[Interface element records]

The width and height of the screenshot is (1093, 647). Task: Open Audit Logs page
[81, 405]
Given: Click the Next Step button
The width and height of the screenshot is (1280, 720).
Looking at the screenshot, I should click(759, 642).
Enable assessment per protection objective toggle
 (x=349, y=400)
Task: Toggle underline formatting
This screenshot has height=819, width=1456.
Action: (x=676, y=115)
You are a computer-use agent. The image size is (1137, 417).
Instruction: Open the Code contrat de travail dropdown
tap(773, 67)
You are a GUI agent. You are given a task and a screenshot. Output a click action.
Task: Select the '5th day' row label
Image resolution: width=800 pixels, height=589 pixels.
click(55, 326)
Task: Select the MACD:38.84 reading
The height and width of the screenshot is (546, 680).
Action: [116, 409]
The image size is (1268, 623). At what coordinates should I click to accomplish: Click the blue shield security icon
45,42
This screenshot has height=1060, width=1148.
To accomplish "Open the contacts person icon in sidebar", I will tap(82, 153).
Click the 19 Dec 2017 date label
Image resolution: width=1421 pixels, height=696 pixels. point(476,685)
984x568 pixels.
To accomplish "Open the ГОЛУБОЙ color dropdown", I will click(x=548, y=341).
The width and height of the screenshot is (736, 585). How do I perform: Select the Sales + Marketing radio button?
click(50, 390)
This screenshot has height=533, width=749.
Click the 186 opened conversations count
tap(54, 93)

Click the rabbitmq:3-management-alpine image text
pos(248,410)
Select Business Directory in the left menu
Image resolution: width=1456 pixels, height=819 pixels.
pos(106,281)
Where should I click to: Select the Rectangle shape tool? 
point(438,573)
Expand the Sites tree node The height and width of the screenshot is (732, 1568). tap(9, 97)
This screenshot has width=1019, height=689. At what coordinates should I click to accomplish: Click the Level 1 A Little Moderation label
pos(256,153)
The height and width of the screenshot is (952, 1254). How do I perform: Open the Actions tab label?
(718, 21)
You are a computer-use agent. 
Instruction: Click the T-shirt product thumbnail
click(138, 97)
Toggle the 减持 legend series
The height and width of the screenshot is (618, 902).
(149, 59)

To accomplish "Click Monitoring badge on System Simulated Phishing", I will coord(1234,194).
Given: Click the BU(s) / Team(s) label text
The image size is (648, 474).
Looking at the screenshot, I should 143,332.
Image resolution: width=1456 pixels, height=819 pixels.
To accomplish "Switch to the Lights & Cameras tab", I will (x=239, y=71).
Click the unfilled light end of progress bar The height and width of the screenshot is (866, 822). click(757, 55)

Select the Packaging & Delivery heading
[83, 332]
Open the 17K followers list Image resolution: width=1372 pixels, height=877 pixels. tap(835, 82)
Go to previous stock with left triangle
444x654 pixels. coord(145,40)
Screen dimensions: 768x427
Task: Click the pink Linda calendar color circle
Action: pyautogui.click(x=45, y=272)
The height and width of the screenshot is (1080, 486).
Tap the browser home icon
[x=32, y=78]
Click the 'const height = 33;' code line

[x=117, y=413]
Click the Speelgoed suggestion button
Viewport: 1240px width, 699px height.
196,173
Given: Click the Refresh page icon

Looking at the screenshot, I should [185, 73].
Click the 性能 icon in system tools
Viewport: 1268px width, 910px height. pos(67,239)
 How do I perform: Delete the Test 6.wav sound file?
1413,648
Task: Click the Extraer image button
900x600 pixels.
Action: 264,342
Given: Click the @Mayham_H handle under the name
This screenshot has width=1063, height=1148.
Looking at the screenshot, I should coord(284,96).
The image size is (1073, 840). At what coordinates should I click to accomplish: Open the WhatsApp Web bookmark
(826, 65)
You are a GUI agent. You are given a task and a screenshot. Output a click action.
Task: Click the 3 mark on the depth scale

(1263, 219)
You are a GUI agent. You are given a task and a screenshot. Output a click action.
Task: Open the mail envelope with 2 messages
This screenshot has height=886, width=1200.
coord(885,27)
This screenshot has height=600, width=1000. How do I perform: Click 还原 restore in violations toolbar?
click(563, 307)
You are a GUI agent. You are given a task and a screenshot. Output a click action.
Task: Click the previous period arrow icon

Your task — Show every line above that contains the string "text".

Reply to the task —
Click the rabbitmq:3-management-alpine image text
Given: Click the BU(s) / Team(s) label text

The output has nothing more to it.